There's this moment that happens about six months after a founder makes a big call. The product launched. The hire worked out. The pivot paid off. And they're sitting there thinking: "I got lucky."
Not "I made a good decision." Lucky.
I used to think this was imposter syndrome. Then I started paying attention to what actually happens when founders make decisions. The pattern isn't what you'd expect.
The decisions that feel certain? Those are usually the safe ones. The ones that work out but don't move the needle. Hire someone with the exact right resume. Build the feature customers explicitly requested. Stick to the roadmap you showed investors.
The decisions that change everything? Those feel terrible going in.
Your fourth employee was someone who'd never done the job before, but you couldn't shake the feeling they'd figure it out. You killed a feature half your team loved because something felt off about the usage patterns. You walked away from a partnership that looked perfect on paper.
Six months later, these are the decisions that defined the company. And they still don't feel smart.

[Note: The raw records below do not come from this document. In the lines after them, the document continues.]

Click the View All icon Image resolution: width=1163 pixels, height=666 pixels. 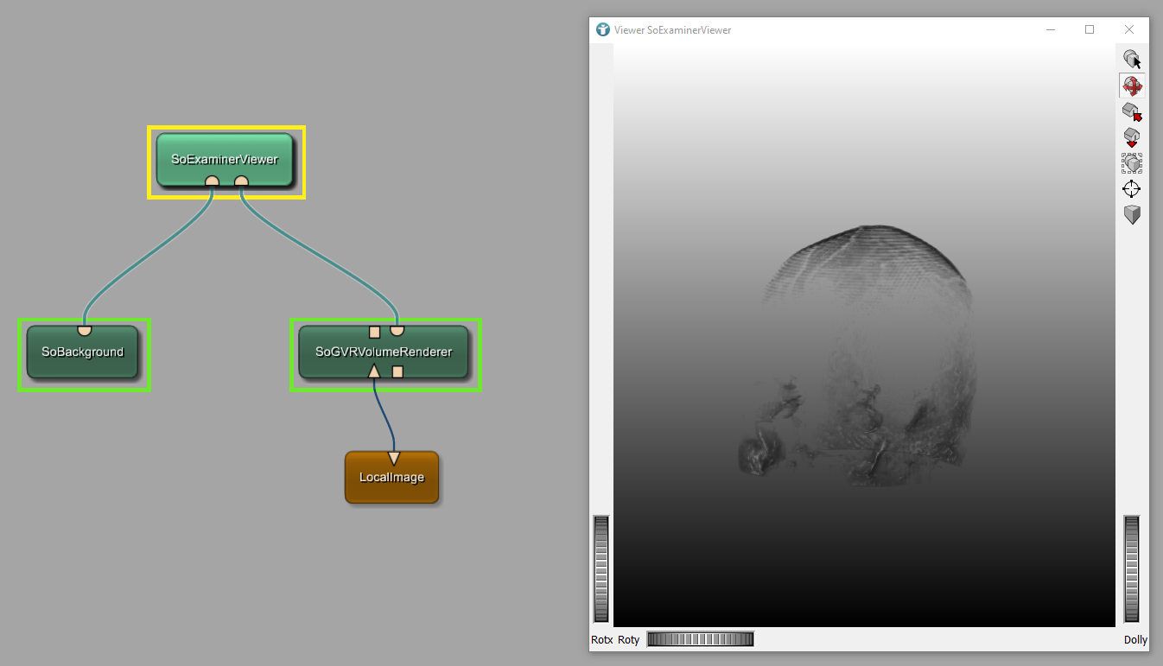point(1132,163)
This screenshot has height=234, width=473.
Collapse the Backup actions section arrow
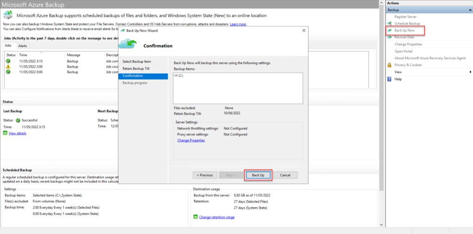click(x=470, y=10)
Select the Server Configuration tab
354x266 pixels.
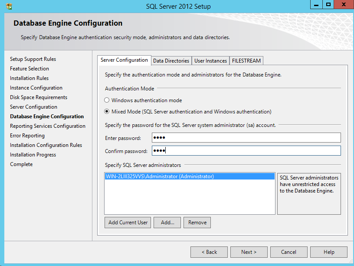[x=124, y=60]
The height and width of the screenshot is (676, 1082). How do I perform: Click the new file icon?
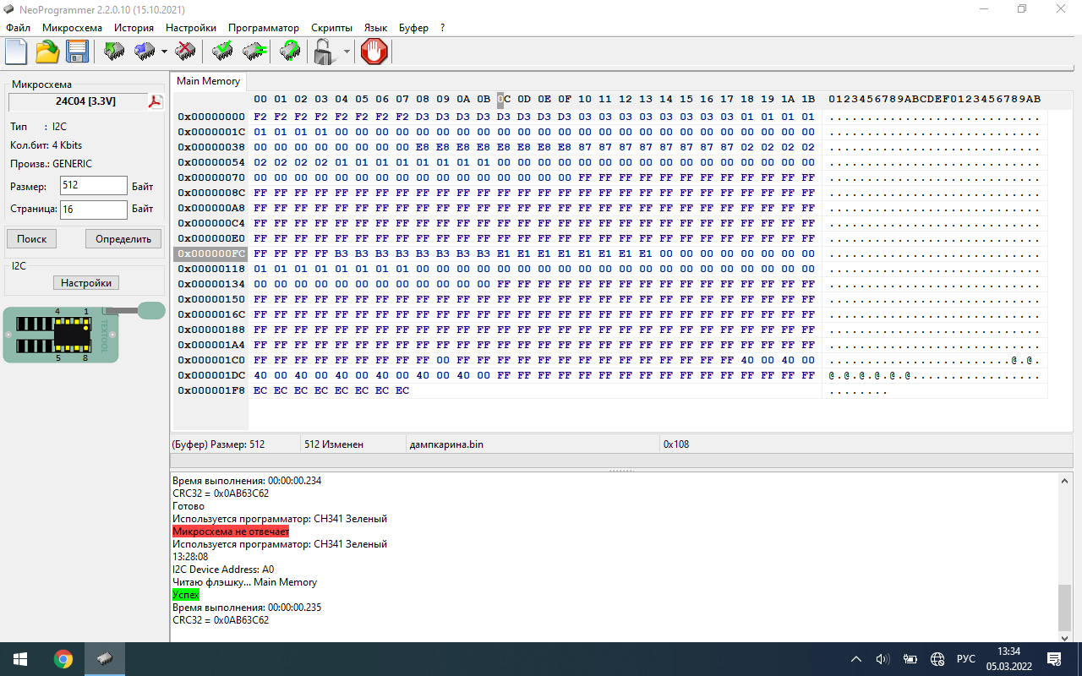pos(17,52)
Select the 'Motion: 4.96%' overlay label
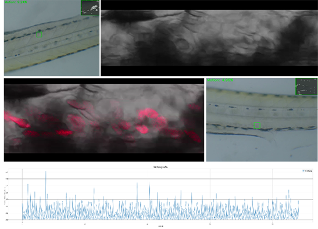This screenshot has width=318, height=229. pos(220,80)
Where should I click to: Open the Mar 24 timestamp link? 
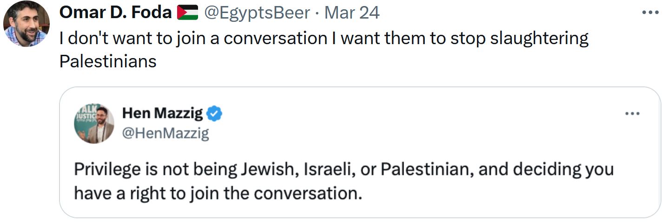[x=352, y=13]
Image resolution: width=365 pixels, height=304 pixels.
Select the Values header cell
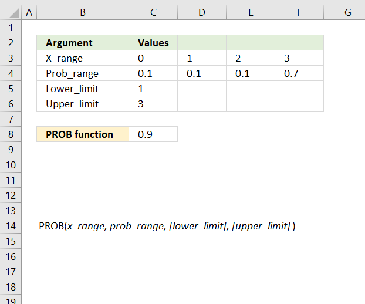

The thing nobody tells you about uncertainty
Every decision you make contains information you don't have. That's not a bug in your process. That's the actual condition of building something new.
You can't know if your next hire will work out. You can interview them for six hours. You can do reference checks. You can have them meet the whole team. At some point you're still guessing about whether they'll ship when it's 11pm and the demo's broken.
You can't know if the feature will land. You've got user research, you've got data, you've got a prototype half the team is excited about. You still don't know if people will actually use it until it's live.
The uncertainty doesn't go away when you get better at this. You just get better at deciding anyway.
What changes after 50 decisions
I've watched founders go through their first 50 major calls. Something shifts around decision 30.
Early on, they're trying to eliminate uncertainty. More research. More data. More input. They're searching for the decision that feels obviously right.
By decision 30, they've figured out the pattern. The obviously right decisions are usually the boring ones. The decisions that matter always come with doubt.
So they stop trying to feel certain. They start looking for something else.
They're tracking: What happens when I ignore this feeling? What happens when I follow it even though I can't explain it?
The best founders I know have gotten comfortable making calls that feel 60% right. Not because they're reckless. Because they've learned that 60% is as good as it gets when you're doing something that hasn't been done before.
The two types of wrong feelings
Here's where it gets useful. Not all uncertainty feels the same.
There's the wrong feeling that comes from incomplete information. You're hiring for a role you've never hired for. You're entering a market you don't fully understand. You're making a technical bet on something that might not work.
This feeling is sharp. Specific. You can name exactly what you don't know.
Then there's the wrong feeling that comes from going against the script. Everyone says you should raise a Series A before shipping. Everyone says you should hire a VP of Engineering before you hit 10 engineers. Everyone says you should build the enterprise version first.
This feeling is fuzzy. Social. You can't quite articulate what's wrong, you just know the standard advice doesn't fit.
The first type of uncertainty gets better with information. Do the research. Run the experiment. Talk to someone who's done it.
The second type gets worse with more input. The more you listen to what you "should" do, the further you get from what actually makes sense for your company.
The founders who move fast have learned to tell these apart.
What confidence actually looks like
I watched a founder make a decision last month that looked insane from the outside. They killed a product line that was generating 40% of revenue. Profitable revenue.
They didn't have a replacement ready. They didn't have a grand strategy. They just knew that keeping it meant splitting focus, and splitting focus meant they'd lose the race on the thing that actually mattered.
When I asked them how certain they were, they said: "Maybe 65%."
Then they did it anyway.
That's not recklessness. That's understanding that waiting for 95% certainty means someone else ships first.
The decision felt wrong. Six months later, it was obviously right. But it didn't feel right at the time, and it probably never would have.
The mistake most founders make
They think the goal is to get better at predicting outcomes. More data, better models, smarter analysis.
But the actual skill is getting better at making decisions with the same amount of uncertainty.
You'll never know if your fifth hire will work out. You get better at interviewing, you get better at onboarding, you get better at supporting people through their first 90 days. The uncertainty at the moment of hiring doesn't change.
You'll never know if the product will work before you ship it. You get better at prototyping, you get better at reading early signals, you get better at iterating fast. The uncertainty at the moment of launch doesn't change.
What changes is your tolerance for moving forward anyway.